Sfr1 binds to both Swi5 and Rhp51. (A) Sequence alignment of Swi2 and Sfr1. The two proteins show 23% identity and 41% similarity. (B) Sfr1 two-hybrid interaction with Swi5 and Rhp51. The interactions of the indicated proteins were examined by using the two-hybrid assay as described in Fig. 2. (C) Sfr1 coimmunoprecipitates with Swi5. Proteins in extracts from cells transformed with HA-Sfr1 plasmid (Right) or empty vector (Left) were immunoprecipitated with polyclonal antibody against HA or Swi5. The immunocomplexes were separated by SDS/PAGE and immunoblotted with anti-HA or -Swi5 antibodies.

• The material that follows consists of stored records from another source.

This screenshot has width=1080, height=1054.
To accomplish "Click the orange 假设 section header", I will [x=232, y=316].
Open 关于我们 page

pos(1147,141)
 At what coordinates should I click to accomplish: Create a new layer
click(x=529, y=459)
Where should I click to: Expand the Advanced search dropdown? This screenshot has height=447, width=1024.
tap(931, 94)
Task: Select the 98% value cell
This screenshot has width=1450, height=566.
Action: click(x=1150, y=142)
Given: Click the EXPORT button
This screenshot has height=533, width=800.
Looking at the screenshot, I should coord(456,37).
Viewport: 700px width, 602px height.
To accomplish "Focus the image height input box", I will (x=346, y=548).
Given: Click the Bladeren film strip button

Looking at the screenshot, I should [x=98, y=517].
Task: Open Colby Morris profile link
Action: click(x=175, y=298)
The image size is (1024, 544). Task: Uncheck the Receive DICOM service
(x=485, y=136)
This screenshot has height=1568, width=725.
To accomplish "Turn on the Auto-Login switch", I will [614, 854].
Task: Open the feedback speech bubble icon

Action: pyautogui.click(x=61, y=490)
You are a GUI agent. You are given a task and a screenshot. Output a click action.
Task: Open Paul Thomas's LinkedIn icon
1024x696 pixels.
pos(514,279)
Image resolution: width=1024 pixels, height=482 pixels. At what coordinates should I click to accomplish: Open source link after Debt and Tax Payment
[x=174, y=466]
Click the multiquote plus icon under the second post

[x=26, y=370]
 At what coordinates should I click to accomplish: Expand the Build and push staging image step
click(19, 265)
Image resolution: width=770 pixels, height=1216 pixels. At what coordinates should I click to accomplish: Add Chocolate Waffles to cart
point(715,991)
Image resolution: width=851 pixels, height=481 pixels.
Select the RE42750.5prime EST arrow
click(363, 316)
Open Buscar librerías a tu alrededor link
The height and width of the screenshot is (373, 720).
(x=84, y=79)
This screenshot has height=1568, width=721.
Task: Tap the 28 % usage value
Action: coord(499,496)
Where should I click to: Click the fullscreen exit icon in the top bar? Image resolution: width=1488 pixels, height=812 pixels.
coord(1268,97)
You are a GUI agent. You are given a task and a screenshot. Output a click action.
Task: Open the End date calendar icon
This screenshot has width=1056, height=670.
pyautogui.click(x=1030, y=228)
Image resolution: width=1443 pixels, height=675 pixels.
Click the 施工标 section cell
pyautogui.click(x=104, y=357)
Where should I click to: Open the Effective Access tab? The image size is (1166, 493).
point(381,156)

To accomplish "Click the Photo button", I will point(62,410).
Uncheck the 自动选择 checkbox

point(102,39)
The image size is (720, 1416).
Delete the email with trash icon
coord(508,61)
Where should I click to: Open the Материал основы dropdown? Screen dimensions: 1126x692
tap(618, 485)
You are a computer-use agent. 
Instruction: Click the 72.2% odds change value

Note that HA-Sfr1 was fully active as judged by a complementation test of the DNA repair defect of an sfr1 mutant, YA431 (data not shown; see Fig. 5). (D) Coimmunoprecipitation of HA-Sfr1 with Swi5. Proteins in extracts from cells transformed with HA-Sfr1 plasmid (Right) or empty vector (Left) were immunoprecipitated with anti-HA monoclonal antibody (12CA5, Roche Applied Science). The immune complexes were separated by SDS/PAGE and immunoblotted with rat anti-Swi5 antibody.

Fig. 5.

Sfr1 protein is involved in the same repair pathway as Swi5 but not in mating-type switching. (A) The sfr1⁺ gene functions in the same repair pathway for γ-ray (Left) and UV (Right) irradiation as the swi5⁺ gene. WT, wild-type YA119 (Xs); sfr1Δ, YA431 (filled circles); swi5Δ, YA177 (filled triangles); rhp51Δ,T3(filled squares); sfr1Δ swi5Δ, YA452 (open triangles); sfr1Δ rhp51Δ, YA474 (open squares); sfr1Δ rhp57Δ, YA478 (crosses). (B) sfr1Δ is proficient in mating-type switching, as judged by the iodine staining assay. WT, wild-type, YA254; swi2Δ, YA492; and sfr1Δ, YA455.

Fig. 6.

A summary model. Three distinct pathways are involved in mitotic DNA recombination-related events, one for mating-type switching and the other two for DNA repair. Swi5 is involved in both DNA repair and mating-type switching. The Swi5/Sfr1 repair pathway is completely parallel to the Rhp55/57 pathway. Sfr1 functions specifically in repair, whereas Swi2 functions specifically in mating-type switching. Note that swi2, swi5, and swi6 belong to the same class 1b epistasis group for mating-type switching (24, 25).